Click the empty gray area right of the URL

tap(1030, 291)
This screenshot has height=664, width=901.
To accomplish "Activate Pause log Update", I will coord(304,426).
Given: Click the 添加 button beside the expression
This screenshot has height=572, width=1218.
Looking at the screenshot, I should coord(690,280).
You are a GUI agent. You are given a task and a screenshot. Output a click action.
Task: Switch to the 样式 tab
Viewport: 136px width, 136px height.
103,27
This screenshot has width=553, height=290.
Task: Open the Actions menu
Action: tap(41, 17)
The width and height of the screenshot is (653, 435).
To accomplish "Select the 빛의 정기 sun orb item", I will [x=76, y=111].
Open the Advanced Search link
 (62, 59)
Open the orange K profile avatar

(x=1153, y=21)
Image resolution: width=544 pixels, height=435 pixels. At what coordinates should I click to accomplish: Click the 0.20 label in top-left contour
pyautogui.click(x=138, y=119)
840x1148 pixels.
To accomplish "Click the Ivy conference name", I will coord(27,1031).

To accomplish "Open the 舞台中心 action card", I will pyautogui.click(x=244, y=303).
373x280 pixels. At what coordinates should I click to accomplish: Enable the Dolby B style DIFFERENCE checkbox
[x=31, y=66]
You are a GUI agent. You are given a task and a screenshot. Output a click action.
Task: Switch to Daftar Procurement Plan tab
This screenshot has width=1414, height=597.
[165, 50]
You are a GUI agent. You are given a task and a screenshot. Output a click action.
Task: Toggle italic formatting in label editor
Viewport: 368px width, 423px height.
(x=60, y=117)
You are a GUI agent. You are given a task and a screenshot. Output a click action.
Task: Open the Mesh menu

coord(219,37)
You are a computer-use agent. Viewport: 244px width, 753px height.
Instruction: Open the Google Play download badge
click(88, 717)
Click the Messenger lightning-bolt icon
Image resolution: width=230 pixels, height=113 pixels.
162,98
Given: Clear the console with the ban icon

·····

When you restate the listing, keep each line identical to the original.

Written response =
Click the empty gray area right of the URL

tap(1030, 291)
This screenshot has height=664, width=901.
To accomplish "Activate Pause log Update", I will coord(304,426).
Given: Click the 添加 button beside the expression
This screenshot has height=572, width=1218.
Looking at the screenshot, I should coord(690,280).
You are a GUI agent. You are given a task and a screenshot. Output a click action.
Task: Switch to the 样式 tab
Viewport: 136px width, 136px height.
103,27
This screenshot has width=553, height=290.
Task: Open the Actions menu
Action: tap(41, 17)
The width and height of the screenshot is (653, 435).
To accomplish "Select the 빛의 정기 sun orb item", I will [x=76, y=111].
Open the Advanced Search link
 (62, 59)
Open the orange K profile avatar

(x=1153, y=21)
Image resolution: width=544 pixels, height=435 pixels. At what coordinates should I click to accomplish: Click the 0.20 label in top-left contour
pyautogui.click(x=138, y=119)
840x1148 pixels.
To accomplish "Click the Ivy conference name", I will coord(27,1031).

To accomplish "Open the 舞台中心 action card", I will pyautogui.click(x=244, y=303).
373x280 pixels. At what coordinates should I click to accomplish: Enable the Dolby B style DIFFERENCE checkbox
[x=31, y=66]
You are a GUI agent. You are given a task and a screenshot. Output a click action.
Task: Switch to Daftar Procurement Plan tab
This screenshot has width=1414, height=597.
[165, 50]
You are a GUI agent. You are given a task and a screenshot. Output a click action.
Task: Toggle italic formatting in label editor
Viewport: 368px width, 423px height.
(x=60, y=117)
You are a GUI agent. You are given a task and a screenshot. Output a click action.
Task: Open the Mesh menu

coord(219,37)
You are a computer-use agent. Viewport: 244px width, 753px height.
Instruction: Open the Google Play download badge
click(88, 717)
Click the Messenger lightning-bolt icon
Image resolution: width=230 pixels, height=113 pixels.
162,98
Given: Clear the console with the ban icon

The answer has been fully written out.